I would like to apply the Random Forest algorithm from the package mlr
to a data set. This is the Zoo
dataset from the package mlbench
.
data(Zoo, package = "mlbench")
zooTib <- as_tibble(Zoo)
zooTib <- mutate_if(zooTib, is.logical, as.factor)
But before that I have introduced random NAs, only the target variable type
I have left complete.
zooTibOrig <- zooTib
zooTib <- apply (zooTib[,1:ncol(zooTib)-1], 2, function(x) {x[sample( c(1:nrow(zooTib)), floor(nrow(zooTib)/10))] <- NA; x} )
zooTib <- cbind(zooTib, zooTibOrig[,ncol(zooTibOrig)])
zooTib
Before testing the random forest algorithm, I ran the zoo dataset with the NAs through a simple RPART decision tree algorithm. This has the possibility to process datasets with NAs due to its parameters "maxsurrogate" or "usesurroagte". So I could pass the dataset without any problems and the code was executed without any problems.
Next I wanted to use the above mentioned random forest algorithm.
forest <- makeLearner("classif.randomForest")
forestParamSpace <- makeParamSet(makeIntegerParam("ntree", lower = 300, upper = 300), makeIntegerParam("mtry", lower = 6, upper = 12), makeIntegerParam("nodesize", lower = 1, upper = 5), makeIntegerParam("maxnodes", lower = 5, upper = 20))
randSearch <- makeTuneControlRandom(maxit = 100)
cvForTuning <- makeResampleDesc("CV", iters = 5)
tunedForestPars <- tuneParams(forest, task = zooTask,
resampling = cvForTuning,
par.set = forestParamSpace,
control = randSearch)
However, as soon as I wanted to run the parameter tuning process I got the error message:
"Error in checkLearnerBeforeTrain(task, learner, weights) : Task 'zooTib' has missing values in 'hair, feathers, eggs, milk, airborne, aquatic, ...', but learner 'classif.randomForest' does not support that!"
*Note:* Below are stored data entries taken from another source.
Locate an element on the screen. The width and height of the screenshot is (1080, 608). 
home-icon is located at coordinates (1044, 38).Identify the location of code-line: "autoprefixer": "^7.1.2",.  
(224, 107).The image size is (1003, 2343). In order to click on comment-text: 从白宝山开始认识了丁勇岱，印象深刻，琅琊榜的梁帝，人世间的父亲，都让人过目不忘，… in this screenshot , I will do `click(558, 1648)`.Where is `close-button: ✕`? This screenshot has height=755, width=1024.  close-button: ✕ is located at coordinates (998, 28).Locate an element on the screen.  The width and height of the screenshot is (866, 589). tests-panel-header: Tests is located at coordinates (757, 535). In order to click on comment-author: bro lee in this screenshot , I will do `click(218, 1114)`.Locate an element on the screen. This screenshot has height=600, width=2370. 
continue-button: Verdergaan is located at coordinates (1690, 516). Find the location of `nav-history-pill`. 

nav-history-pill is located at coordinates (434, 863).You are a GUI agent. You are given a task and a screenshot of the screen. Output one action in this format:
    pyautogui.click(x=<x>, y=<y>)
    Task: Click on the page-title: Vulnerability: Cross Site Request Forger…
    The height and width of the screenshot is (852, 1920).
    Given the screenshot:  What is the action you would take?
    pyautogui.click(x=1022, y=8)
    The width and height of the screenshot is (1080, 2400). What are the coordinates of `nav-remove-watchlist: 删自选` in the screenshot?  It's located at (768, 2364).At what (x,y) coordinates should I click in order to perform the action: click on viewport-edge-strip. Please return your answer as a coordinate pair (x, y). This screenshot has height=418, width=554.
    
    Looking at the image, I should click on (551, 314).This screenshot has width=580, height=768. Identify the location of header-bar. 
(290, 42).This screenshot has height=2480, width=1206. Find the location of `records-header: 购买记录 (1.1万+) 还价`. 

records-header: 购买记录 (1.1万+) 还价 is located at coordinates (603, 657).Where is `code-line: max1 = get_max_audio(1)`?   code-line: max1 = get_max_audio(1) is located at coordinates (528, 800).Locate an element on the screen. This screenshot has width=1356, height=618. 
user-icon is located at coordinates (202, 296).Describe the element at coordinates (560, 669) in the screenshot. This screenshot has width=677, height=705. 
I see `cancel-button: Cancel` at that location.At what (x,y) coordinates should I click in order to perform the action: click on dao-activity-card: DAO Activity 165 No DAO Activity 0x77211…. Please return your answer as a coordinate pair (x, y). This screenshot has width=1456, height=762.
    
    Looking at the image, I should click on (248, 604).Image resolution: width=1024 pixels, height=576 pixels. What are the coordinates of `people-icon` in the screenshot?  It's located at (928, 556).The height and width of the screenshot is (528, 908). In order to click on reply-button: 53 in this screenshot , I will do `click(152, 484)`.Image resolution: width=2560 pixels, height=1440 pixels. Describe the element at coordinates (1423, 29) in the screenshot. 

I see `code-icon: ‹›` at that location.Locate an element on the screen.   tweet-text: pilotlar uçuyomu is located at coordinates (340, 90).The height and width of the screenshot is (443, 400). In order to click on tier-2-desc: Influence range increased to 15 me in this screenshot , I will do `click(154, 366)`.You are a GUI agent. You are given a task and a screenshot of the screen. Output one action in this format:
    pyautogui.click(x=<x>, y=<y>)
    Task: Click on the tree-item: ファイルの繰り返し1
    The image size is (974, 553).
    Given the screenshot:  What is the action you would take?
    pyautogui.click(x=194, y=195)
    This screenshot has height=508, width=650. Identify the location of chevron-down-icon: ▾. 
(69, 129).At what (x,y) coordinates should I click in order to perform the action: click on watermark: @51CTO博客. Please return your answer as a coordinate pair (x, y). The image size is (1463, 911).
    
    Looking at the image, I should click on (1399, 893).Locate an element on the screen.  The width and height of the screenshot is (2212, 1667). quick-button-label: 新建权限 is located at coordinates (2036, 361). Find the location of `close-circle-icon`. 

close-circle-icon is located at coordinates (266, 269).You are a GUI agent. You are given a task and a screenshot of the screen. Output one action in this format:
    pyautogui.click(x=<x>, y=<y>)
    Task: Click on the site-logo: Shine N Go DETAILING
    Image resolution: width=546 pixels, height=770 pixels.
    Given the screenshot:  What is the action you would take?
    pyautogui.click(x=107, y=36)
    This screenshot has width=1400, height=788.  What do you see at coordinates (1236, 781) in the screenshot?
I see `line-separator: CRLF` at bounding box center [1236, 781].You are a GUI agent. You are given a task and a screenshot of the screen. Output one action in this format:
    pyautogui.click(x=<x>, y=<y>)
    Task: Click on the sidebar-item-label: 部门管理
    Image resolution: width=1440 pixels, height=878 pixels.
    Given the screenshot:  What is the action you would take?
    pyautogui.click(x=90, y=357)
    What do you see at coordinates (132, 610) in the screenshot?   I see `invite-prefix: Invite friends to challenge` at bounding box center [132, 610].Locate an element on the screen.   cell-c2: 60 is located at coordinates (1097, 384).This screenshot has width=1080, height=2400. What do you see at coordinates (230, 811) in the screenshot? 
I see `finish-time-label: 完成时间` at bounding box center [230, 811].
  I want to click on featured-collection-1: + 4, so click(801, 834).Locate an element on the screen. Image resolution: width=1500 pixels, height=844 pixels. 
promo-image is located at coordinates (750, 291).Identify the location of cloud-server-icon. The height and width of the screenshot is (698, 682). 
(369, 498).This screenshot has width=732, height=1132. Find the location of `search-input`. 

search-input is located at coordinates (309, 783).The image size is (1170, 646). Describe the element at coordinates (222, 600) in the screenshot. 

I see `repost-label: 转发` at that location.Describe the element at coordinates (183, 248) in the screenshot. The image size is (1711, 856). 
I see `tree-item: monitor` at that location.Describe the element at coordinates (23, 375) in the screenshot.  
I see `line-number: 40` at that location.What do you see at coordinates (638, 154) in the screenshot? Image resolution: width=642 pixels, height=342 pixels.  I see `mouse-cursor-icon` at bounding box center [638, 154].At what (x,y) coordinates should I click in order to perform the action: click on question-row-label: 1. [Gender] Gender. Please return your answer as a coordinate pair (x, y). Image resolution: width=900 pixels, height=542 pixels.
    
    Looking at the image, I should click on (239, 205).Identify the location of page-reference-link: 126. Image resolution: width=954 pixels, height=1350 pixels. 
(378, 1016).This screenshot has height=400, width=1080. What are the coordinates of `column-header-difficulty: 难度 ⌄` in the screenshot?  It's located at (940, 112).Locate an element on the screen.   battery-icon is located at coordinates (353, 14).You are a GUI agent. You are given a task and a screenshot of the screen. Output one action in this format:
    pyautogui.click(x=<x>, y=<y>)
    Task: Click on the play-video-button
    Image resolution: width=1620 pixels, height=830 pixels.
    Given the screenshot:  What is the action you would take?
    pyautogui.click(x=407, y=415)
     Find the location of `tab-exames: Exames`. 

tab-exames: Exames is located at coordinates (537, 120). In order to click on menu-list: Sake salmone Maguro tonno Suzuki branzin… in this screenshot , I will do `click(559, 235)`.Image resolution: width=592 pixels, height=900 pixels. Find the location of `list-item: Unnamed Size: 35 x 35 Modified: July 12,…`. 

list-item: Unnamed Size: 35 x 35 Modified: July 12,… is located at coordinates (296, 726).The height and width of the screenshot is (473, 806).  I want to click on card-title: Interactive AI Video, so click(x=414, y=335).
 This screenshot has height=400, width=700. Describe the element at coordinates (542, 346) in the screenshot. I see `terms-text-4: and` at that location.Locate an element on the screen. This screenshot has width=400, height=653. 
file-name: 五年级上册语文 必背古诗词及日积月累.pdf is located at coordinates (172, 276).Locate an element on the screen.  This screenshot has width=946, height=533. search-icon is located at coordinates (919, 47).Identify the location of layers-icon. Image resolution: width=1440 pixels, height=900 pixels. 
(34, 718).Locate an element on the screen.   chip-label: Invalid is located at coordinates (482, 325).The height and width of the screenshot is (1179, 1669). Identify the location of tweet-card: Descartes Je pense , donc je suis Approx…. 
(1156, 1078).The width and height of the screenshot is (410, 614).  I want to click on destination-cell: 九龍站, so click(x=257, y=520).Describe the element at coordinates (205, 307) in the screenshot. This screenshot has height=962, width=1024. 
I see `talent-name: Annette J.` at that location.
This is strange, since a Random Forest is "merely" an ensemble of several Decision Trees - which in turn can handle Missing Values. I acutally tried it before and the RPART algorithm worked perfectly fine.
I wanted to try to set the Surrogate Split parameter, but for a Random Forest this setting does not exist. When I execute the function getParamSet(forest)
unfortunately no surrogate splits appear there.
Is there a possibility to somehow pass records containing NAs to a random forest.